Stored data

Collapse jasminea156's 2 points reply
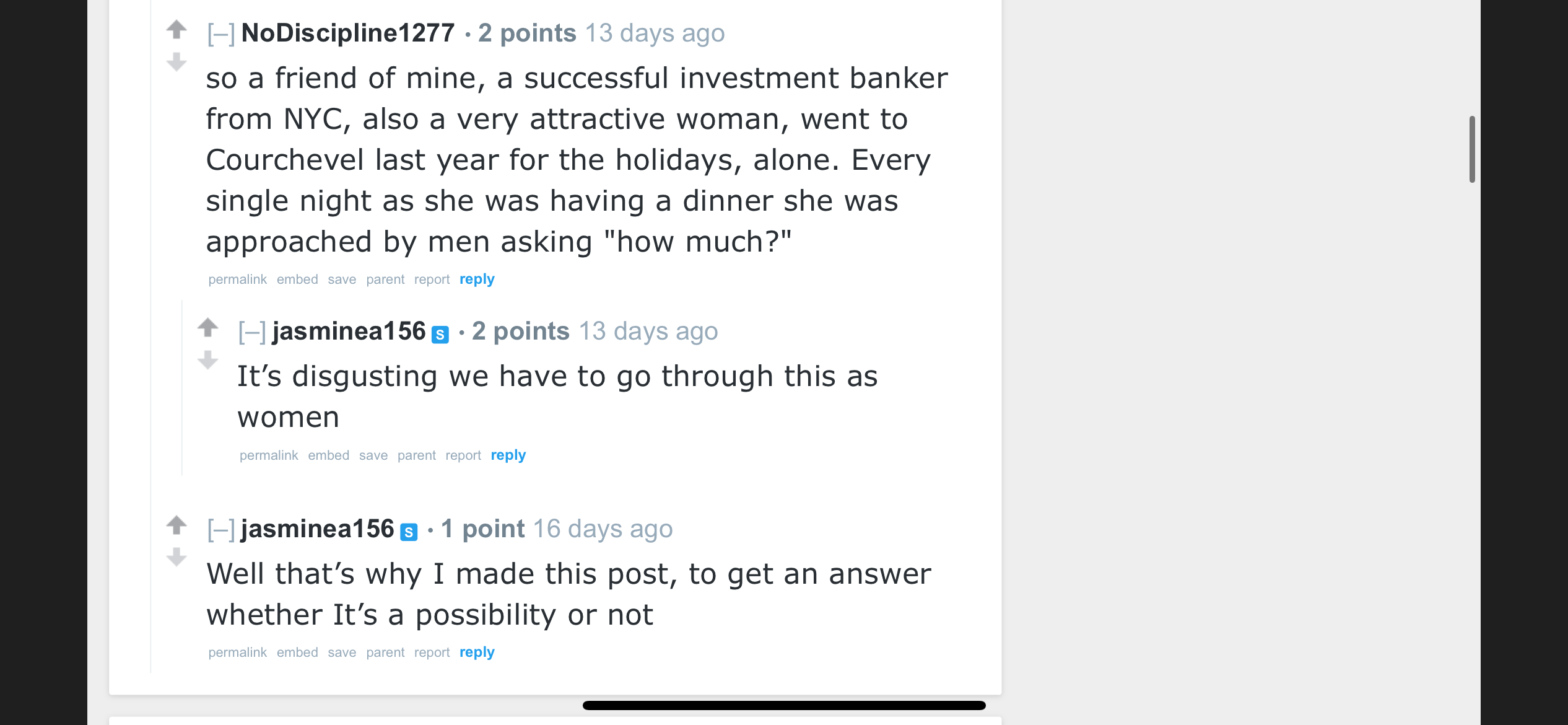click(x=252, y=332)
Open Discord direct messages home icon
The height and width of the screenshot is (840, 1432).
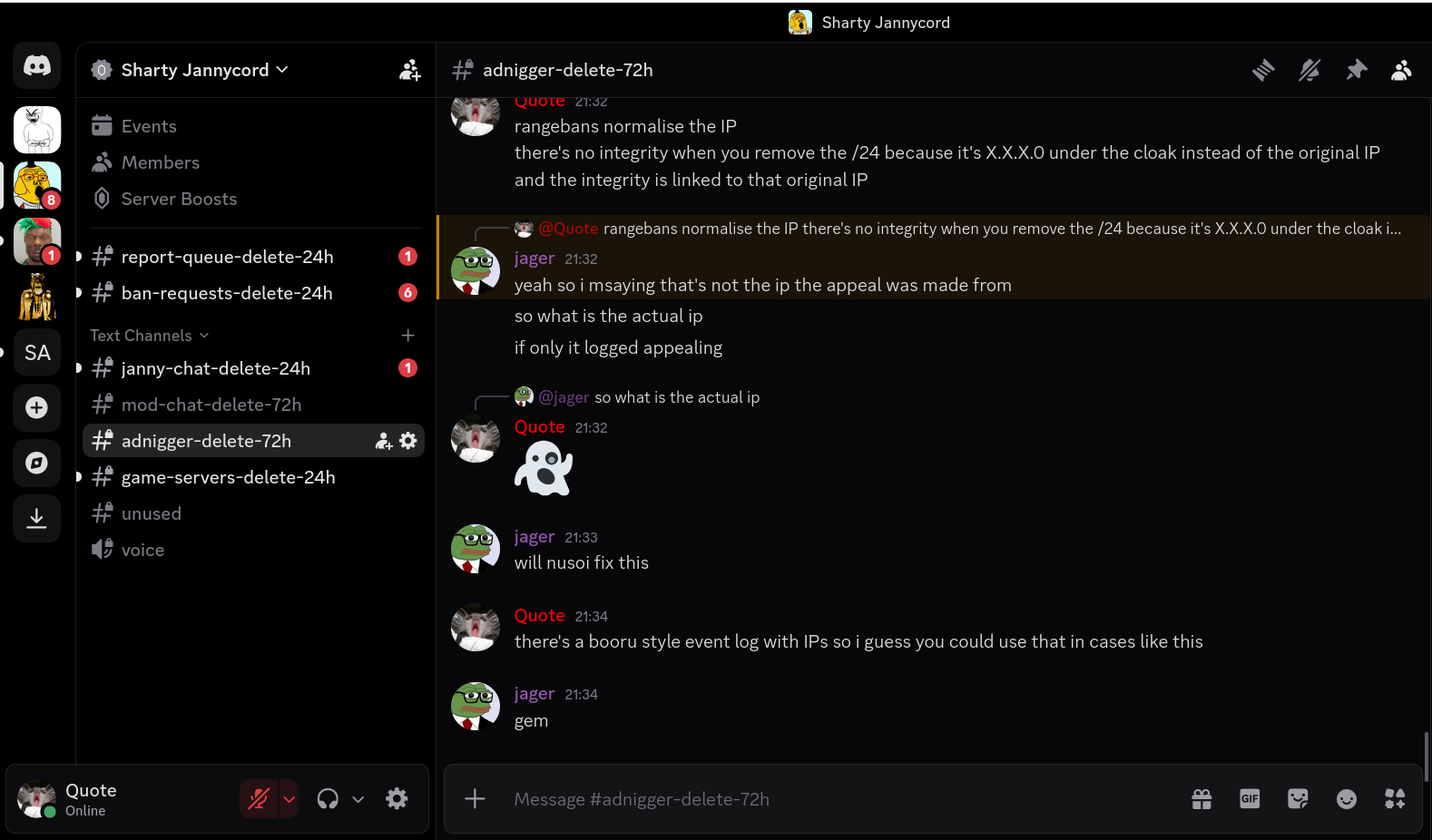pyautogui.click(x=37, y=66)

TASK ITEM
Each line of the data must be transcribed exactly; pictures are not carried over.

SOLUTION
Collapse jasminea156's 2 points reply
click(x=252, y=332)
Open Discord direct messages home icon
The height and width of the screenshot is (840, 1432).
pyautogui.click(x=37, y=66)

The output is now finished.